The late supper he’d prepared for two proved scant reassurance to Detectives Bob Doresh and Steve Hoker, and, in fact, fed their suspicions. For at 3 A.M., well after verifying that Jocelyn hadn’t taken on an emergency double shift, and shortly after phoning a missing persons report to the police, Jeremy had placed the uneaten pasta and salad in the refrigerator, cleared the place settings, washed the dishes.

Keeping busy to quell his anxiety, but to the detectives, such fastidiousness was out of character for a worried lover whose girl hadn’t come home. Unless, of course, said lover knew all along…

It went on that way for a while, the two buffaloes alternating between patronizing and browbeating Jeremy. Whatever background check they did on him revealed nothing nasty and a DNA swab of his cheek failed to match whatever they were trying to match.

His questions were answered by knowing looks. They spoke to him several times. In his office at the hospital, at his house, in an interrogation room that reeked of gym locker.

“Was there tissue under her nails?” he said, more to himself than to the detectives.

Bob Doresh said, “Why would you ask that, Doctor?”

“Jocelyn would resist. If she had a chance.”

“Would she?” said Hoker, leaning across the green metal table.

“She was extremely gentle- as I’ve told you. But she’d fight to defend herself.”

“A fighter, huh… would she go easily with a stranger? Just go off with someone?”

Anger seared Jeremy’s chest muscles. His eyes clenched and he gripped the table.

Hoker sat back. “Doctor?”

“You’re saying that’s what happened?”

Hoker smiled.

Jeremy said, “You’re blaming her?”

Hoker looked over at his partner. His snout twitched, and he looked satisfied. “You can go now, Doctor.”

Eventually, they left him alone. But the damage was done; Jocelyn’s family had flown in- both her parents and a sister. They shunned him. He was never informed of the funeral.

He tried to keep up with the investigation, but his calls to the detective squad were intercepted by a desk officer: Not in. I’ll give ’em yer message.

A month passed. Three, six. Jocelyn’s killer was never found.

Jeremy walked and talked, wounded. His life shriveled to something sere and brittle. He ate without tasting, voided without relief, breathed city air and coughed, drove out to the flatlands or the water’s edge, and was still unable to nourish his lungs.

People- the sudden appearance of strangers- alarmed him. Human contact repulsed him. The division between sleep and awareness became arbitrary, deceitful. When he talked, he heard his own voice bounce back to him, hollow, echoing, tremulous. Acne, the pustulant plague forgotten since adolescence, broke out on his back and shoulders. His eyelids ticced, and sometimes he was convinced that a bitter reek was oozing from his pores. No one seemed repulsed, though. Too bad; he could’ve used the solitude.

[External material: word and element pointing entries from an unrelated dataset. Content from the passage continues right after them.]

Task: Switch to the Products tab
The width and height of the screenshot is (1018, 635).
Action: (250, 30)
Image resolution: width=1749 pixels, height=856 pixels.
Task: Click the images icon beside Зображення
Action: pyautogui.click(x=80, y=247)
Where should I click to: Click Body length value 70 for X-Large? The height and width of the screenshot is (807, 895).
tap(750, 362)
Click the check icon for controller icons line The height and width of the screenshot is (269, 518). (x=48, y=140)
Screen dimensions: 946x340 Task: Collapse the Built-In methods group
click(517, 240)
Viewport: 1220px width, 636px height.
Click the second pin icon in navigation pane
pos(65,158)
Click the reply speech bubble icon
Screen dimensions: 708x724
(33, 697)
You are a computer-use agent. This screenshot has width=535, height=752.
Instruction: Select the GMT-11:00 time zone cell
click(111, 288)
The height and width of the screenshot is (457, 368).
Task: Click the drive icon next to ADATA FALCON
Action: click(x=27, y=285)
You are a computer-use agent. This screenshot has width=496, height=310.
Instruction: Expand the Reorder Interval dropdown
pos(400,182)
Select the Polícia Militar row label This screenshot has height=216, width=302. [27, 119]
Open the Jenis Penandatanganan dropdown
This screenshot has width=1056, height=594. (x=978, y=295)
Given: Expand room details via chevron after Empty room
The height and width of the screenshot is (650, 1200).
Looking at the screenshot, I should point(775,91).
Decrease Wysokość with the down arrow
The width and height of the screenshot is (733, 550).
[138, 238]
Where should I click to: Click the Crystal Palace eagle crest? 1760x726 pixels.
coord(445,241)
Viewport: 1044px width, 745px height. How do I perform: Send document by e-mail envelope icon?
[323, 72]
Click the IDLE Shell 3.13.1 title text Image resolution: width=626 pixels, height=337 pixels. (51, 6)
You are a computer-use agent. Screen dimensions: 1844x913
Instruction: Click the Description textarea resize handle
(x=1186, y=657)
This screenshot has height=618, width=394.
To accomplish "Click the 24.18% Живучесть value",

Throughout it all, he kept seeing patients, smiling, comforting, holding hands, conferring with physicians, charting, as he always did, in a hurried scrawl that made the nurses giggle.

One time, he overheard a patient, a woman he’d helped get through a bilateral mastectomy, talking to her daughter in the hallway:

“That’s Dr. Carrier. He’s the sweetest man, the most wonderful man.”

He made it to the nearest men’s room, threw up, cleaned himself off, and went to see his next appointment.

Six months later, he felt above it all, below it all. Inhabiting a stranger’s skin.

Wondering what it would be like to degenerate.